Anyway, the basic answer to my question is, yes, this is how Bash implements inherited functions.
This seems like an implementation bug.
Apparently, the way exported functions work in bash is that they use specially-formatted environment variables. If you export a function:
f() { ... }
it defines an environment variable like:
f='() { ... }'
What's probably happening is that when the new shell sees an environment variable whose value begins with (), it prepends the variable name and executes the resulting string. The bug is that this includes executing anything after the function definition as well.
The fix described is apparently to parse the result to see if it's a valid function definition. If not, it prints the warning about the invalid function definition attempt.

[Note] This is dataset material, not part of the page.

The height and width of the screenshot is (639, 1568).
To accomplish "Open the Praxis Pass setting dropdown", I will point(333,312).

This article confirms my explanation of the cause of the bug. It also goes into a little more detail about how the fix resolves it: not only do they parse the values more carefully, but variables that are used to pass exported functions follow a special naming convention. This naming convention is different from that used for the environment variables created for CGI scripts, so an HTTP client should never be able to get its foot into this door.
The following:
x='() { echo I do nothing; }; echo vulnerable' bash -c 'typeset -f'
prints
vulnerable
x ()
{
echo I do nothing
}
declare -fx x
seems, than Bash, after having parsed the x=..., discovered it as a function, exported it, saw the declare -fx x and allowed the execution of the command after the declaration.
echo vulnerable
x='() { x; }; echo vulnerable' bash -c 'typeset -f'
prints:
vulnerable
x ()
{
echo I do nothing
}
and running the x
x='() { x; }; echo Vulnerable' bash -c 'x'
prints
Vulnerable
Segmentation fault: 11
segfaults - infinite recursive calls
It doesn't overrides already defined function
$ x() { echo Something; }
$ declare -fx x
$ x='() { x; }; echo Vulnerable' bash -c 'typeset -f'
prints:
x ()
{
echo Something
}
declare -fx x
e.g. the x remains the previously (correctly) defined function.

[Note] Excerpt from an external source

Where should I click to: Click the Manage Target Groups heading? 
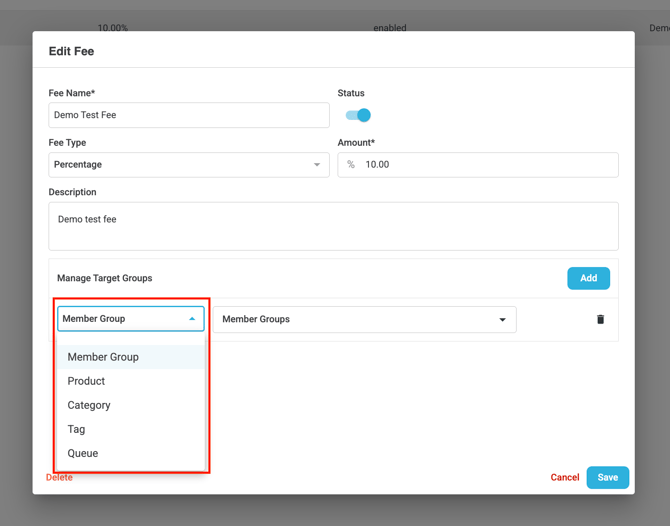tap(105, 278)
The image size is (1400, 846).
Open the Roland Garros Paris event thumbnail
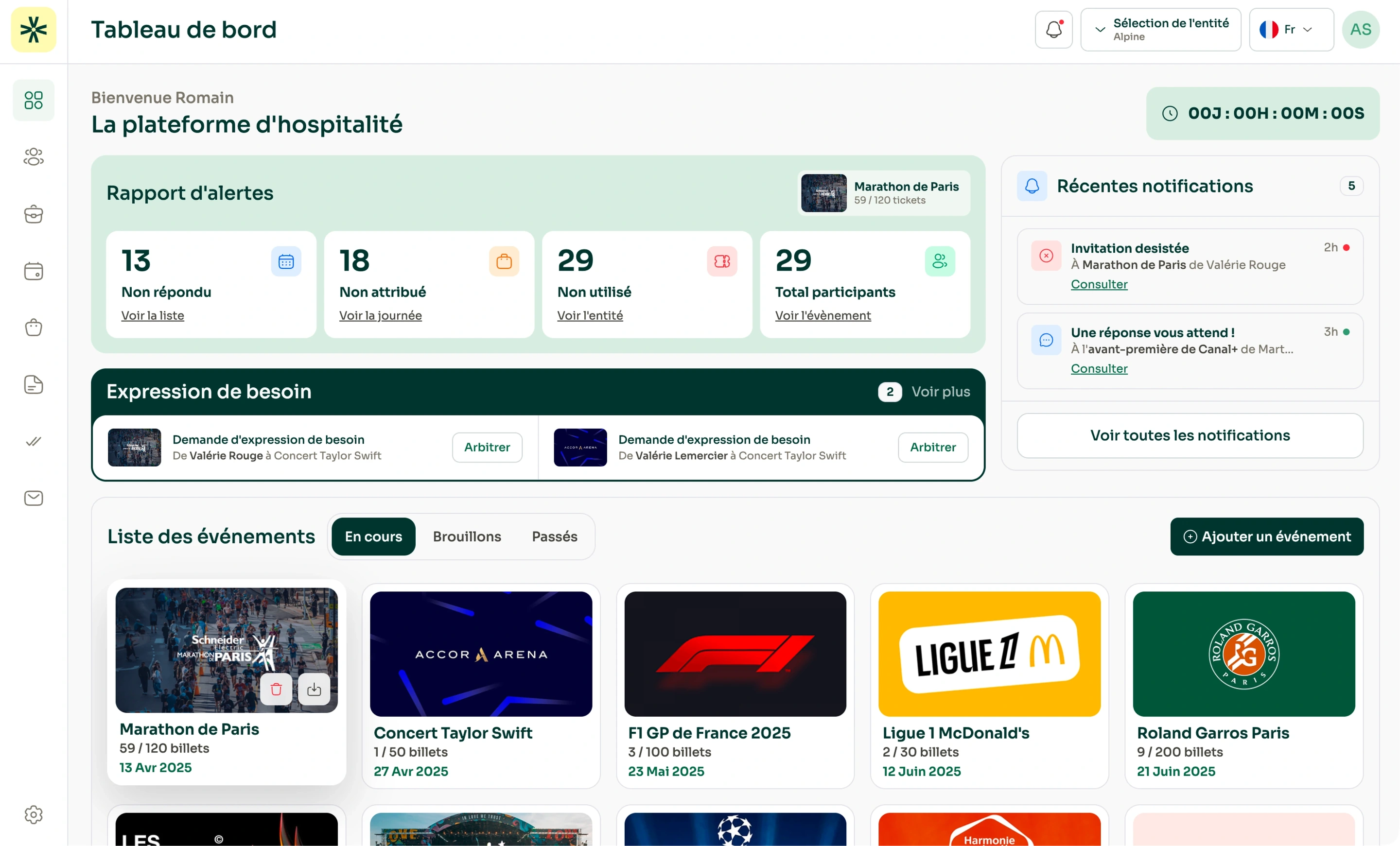tap(1244, 654)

For the Bash 4.3.25(1)-release the vulnerability is closed, so
x='() { echo I do nothing; }; echo Vulnerable' bash -c ':'
prints
bash: warning: x: ignoring function definition attempt
bash: error importing function definition for `x'
but - what is strange (at least for me)
x='() { x; };' bash -c 'typeset -f'
STILL PRINTS
x ()
{
x
}
declare -fx x
and the
x='() { x; };' bash -c 'x'
segmentation faults too, so it STILL accept the strange function definition...
I think it's worth looking at the Bash code itself. The patch gives a bit of insight as to the problem. In particular,
*** ../bash-4.3-patched/variables.c 2014-05-15 08:26:50.000000000 -0400
--- variables.c 2014-09-14 14:23:35.000000000 -0400
***************
*** 359,369 ****
strcpy (temp_string + char_index + 1, string);
! if (posixly_correct == 0 || legal_identifier (name))
! parse_and_execute (temp_string, name, SEVAL_NONINT|SEVAL_NOHIST);
!
! /* Ancient backwards compatibility. Old versions of bash exported
! functions like name()=() {...} */
! if (name[char_index - 1] == ')' && name[char_index - 2] == '(')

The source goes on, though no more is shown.